Total industry sales rose 14% from results in July 2012, according to Autodata.
The sales came in at an adjusted, annualized rate of 15.7 million units, down slightly from the 16 million posted in June but up sharply from the 14.1 million set a year ago.
Toyota's sales rose 17% to 193,394 vehicles in July, the Japanese automaker said.
GM's (IW 500/5) sales jumped 16% in July to 234,071 vehicles.
"For GM, July was the most well-balanced month of the year from a retail sales standpoint: Trucks were hot, but so were small cars and family vehicles," GM sales chief Kurt McNeil said.
"Our experience shows that the difference between good sales and great sales in a slow-growth economy is how many new products you have to offer, and we are starting to hit our sweet spot."
Chrysler posted its 40th consecutive month of gains as sales rose 11% to 140,102 vehicles, its best July performance in seven years.

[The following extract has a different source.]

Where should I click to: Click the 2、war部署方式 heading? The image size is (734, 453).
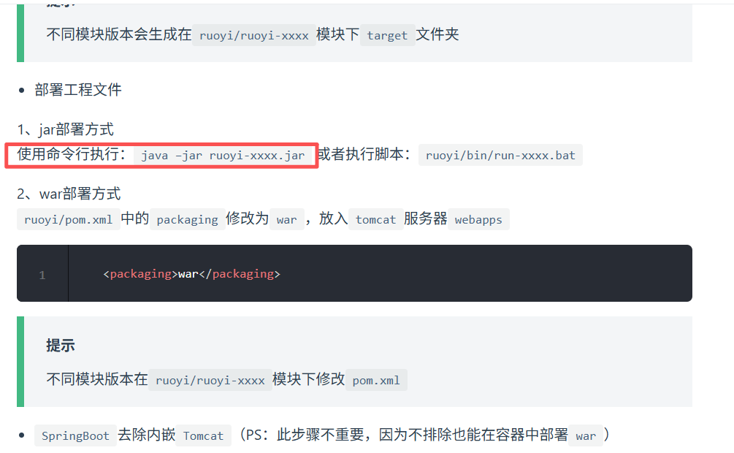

"We continue to see strong retail sales, particularly with our pickup trucks and SUVs," Chrysler sales chief Reid Bigland said.
Ford's sales rose 11% to 193,715 vehicles for its best July since 2006.
"Our small cars and hybrids continue to attract new customers to Ford and away from our competitors, thanks to the vehicles' combination of styling, technology, fuel economy and performance," Ford (IW 500/8) sales chief Ken Czubay said.